While many visitors may grab a water bottle at a convenience store or pack a cooler before leaving their hotel rooms, those on extended hikes into the inner canyon or making the trip to Phantom Ranch rely on water available at drinking stations along the trail.
Kris Provenzano, Grand Canyon program manager at the National Park Service’s regional office in Denver, said the Transcanyon Water Pipeline breaks about once a month, on average. If the break is severe enough, water levels at the South Rim can be drastically affected, resulting in strict water conservation measures and sometimes even requiring the park to haul water in just to meet basic needs.
Originally built in 1965, the aluminum pipeline that feeds the South Rim from roaring Springs has far exceeded its estimated 40-year lifespan. In July 2017, the park entered the public scoping and environmental assessment process to find a solution to replacing the critical pipeline. Two options were offered, along with a third option of not replacing the pipeline at all.
The first option would replace the pipeline along its existing route from the current intake system at Roaring Springs to the Indian Garden Pump Station. From there, the existing Pipeline would continue to deliver water to the South Rim storage tanks. The second plan calls for installation of a new water intake system near Bright Angel Creek at Phantom Ranch, replacing the pipeline from Phantom Ranch to Indian Garden Pump Station and building water treatment facilities at Phantom Ranch, Indian Garden and the South Rim Village.
To test the viability of the second option, the park planned to drill a series of test wells near Phantom Ranch. Provenzano said the drilling did not go as planned.
“We were assured that the drill rig would be able to install the wells through the soils at Phantom Ranch easily, but that was not the case,” she said. “We were only able to install one well, (so) we will be going back to the site this fall with a different type of drill rig to complete the well installation and testing work.”
Provenzano said the well tests are necessary to design the shallow gallery well to support the intake from Bright Angel Creek.
While the test wells did not go as planned, Provenzano added that NPS is conducting other tests and preliminary designs that could support either option, such as geotechnical survey work to document the rock and soil types the replacement waterline will encounter.
“While the waterline is being replaced in the same corridor, we propose burying it deeper and so need to understand what types of soil and rock we will encounter to better estimate schedule and cost,” she said.
According to Provenzano, replacement of the pipeline, through either option, is going to take about 3.5 years to complete.
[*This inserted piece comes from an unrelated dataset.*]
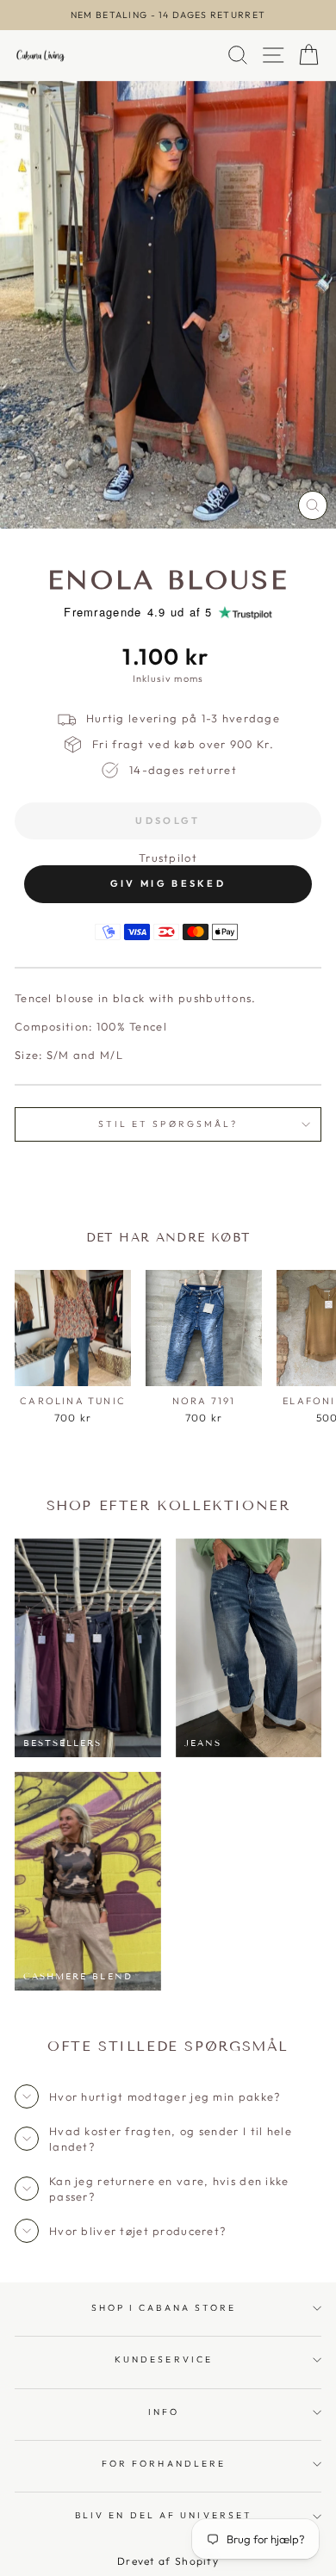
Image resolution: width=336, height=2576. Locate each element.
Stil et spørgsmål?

Since the only transportation into the canyon is by foot, mule or helicopter, Provenzano said the park is estimating about 3,000 helicopter flights into an area where visitors expect to encounter silence or enjoy the natural ambiance. Additionally, construction crews will need to be housed in a community with already-tight housing options. Sections of some of the park’s most popular trails, including the heavily-used Bright Angel Trail, could be closed for up to a year.
Provenzano said the environmental assessment will determine which option the park ultimately chooses, and it should be released for public comment as scheduled this fall. Once an option is chosen, Provenzano said construction is anticipated to begin in late 2019.